What you will do: In the listing below, rewrite everything from the line containing "Given: Click the upper BOS label" down to the end of the listing with "upper" changed to "lower" and nothing else altered. Leave out the pictures.

Entries provided:
= = = = =

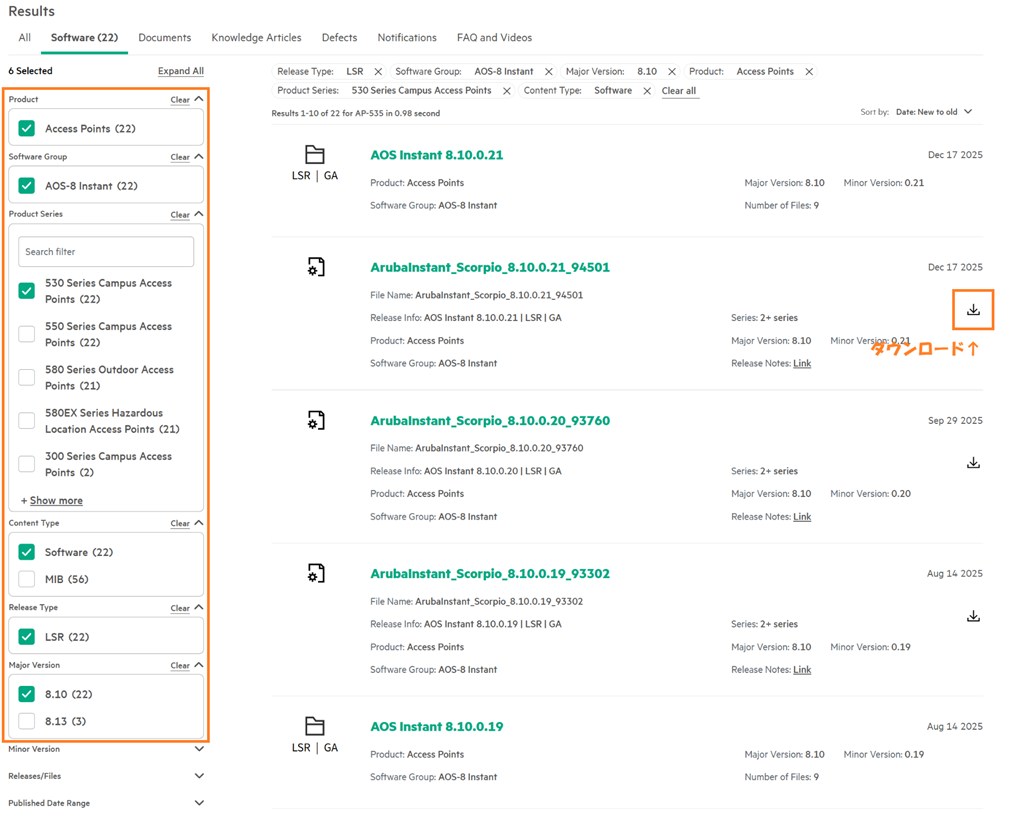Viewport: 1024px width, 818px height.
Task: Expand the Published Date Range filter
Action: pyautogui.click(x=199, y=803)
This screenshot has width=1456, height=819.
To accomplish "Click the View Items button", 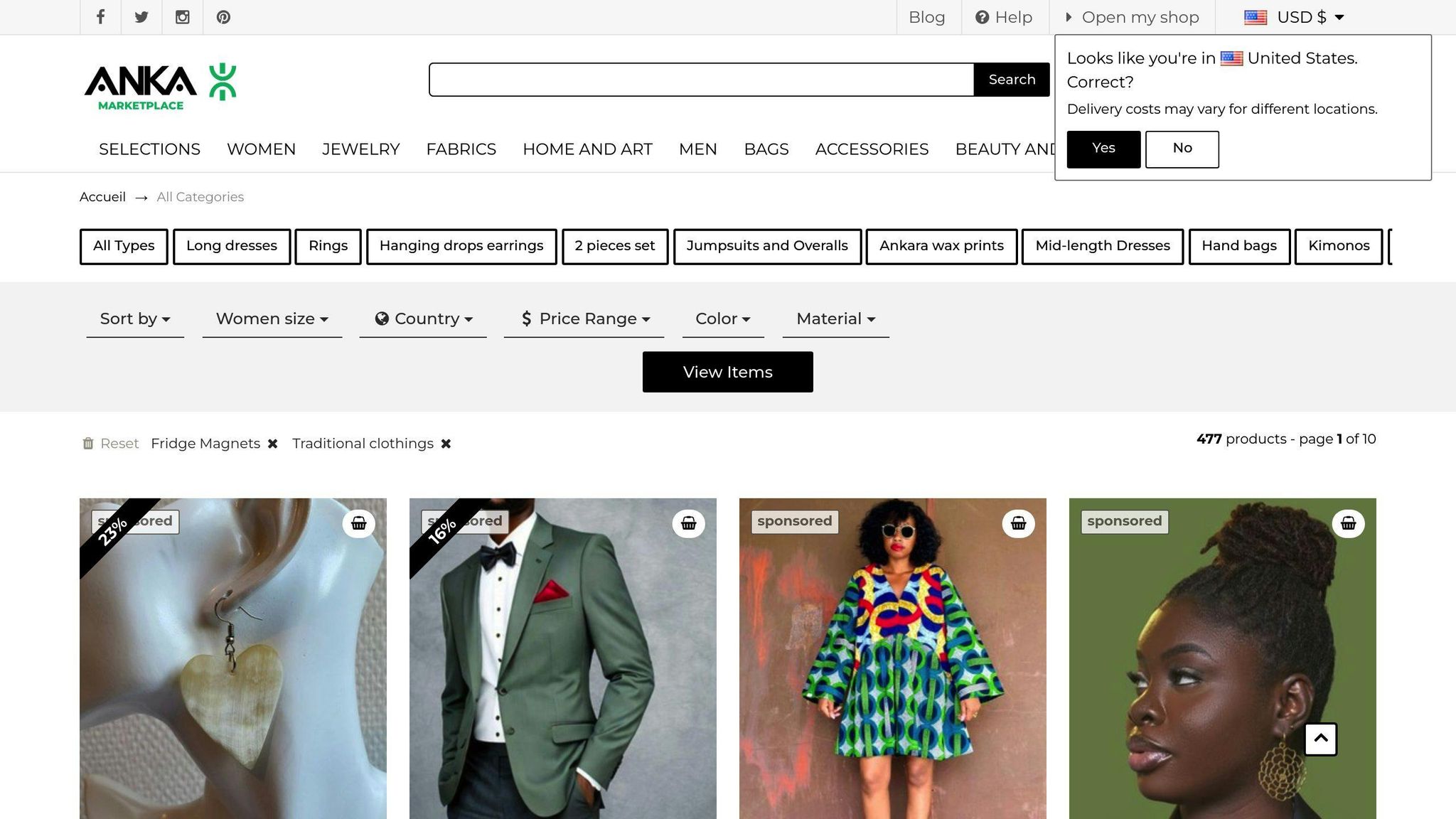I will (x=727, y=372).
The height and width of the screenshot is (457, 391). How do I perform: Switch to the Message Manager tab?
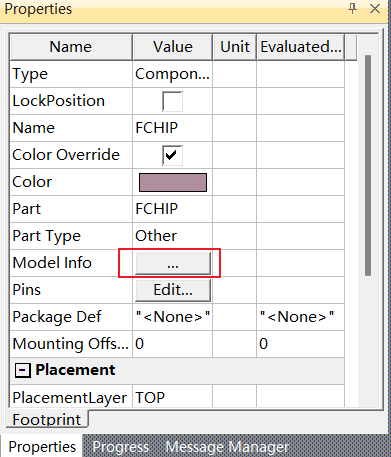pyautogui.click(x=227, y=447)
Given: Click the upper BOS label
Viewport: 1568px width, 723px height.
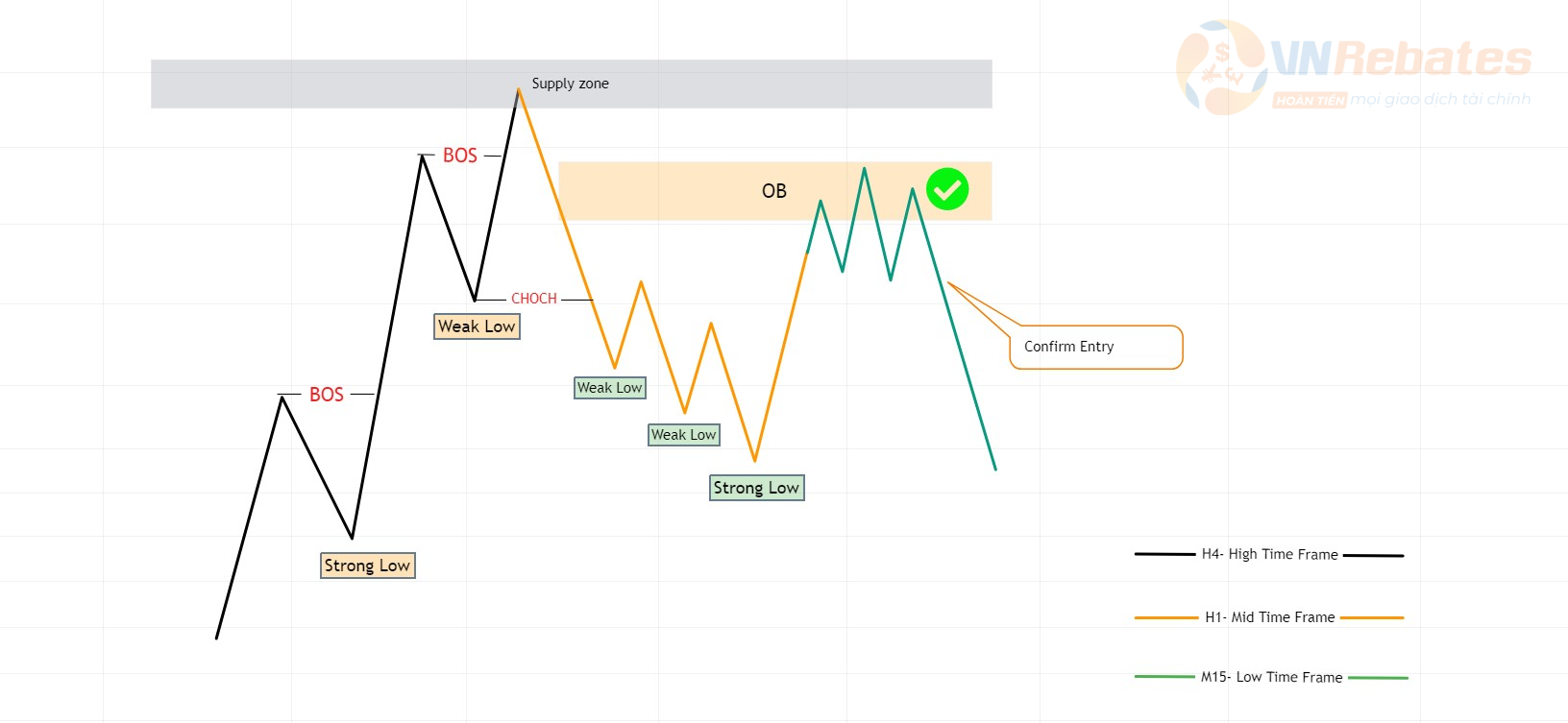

= = = = =

Output of the exercise:
Given: Click the lower BOS label
Viewport: 1568px width, 723px height.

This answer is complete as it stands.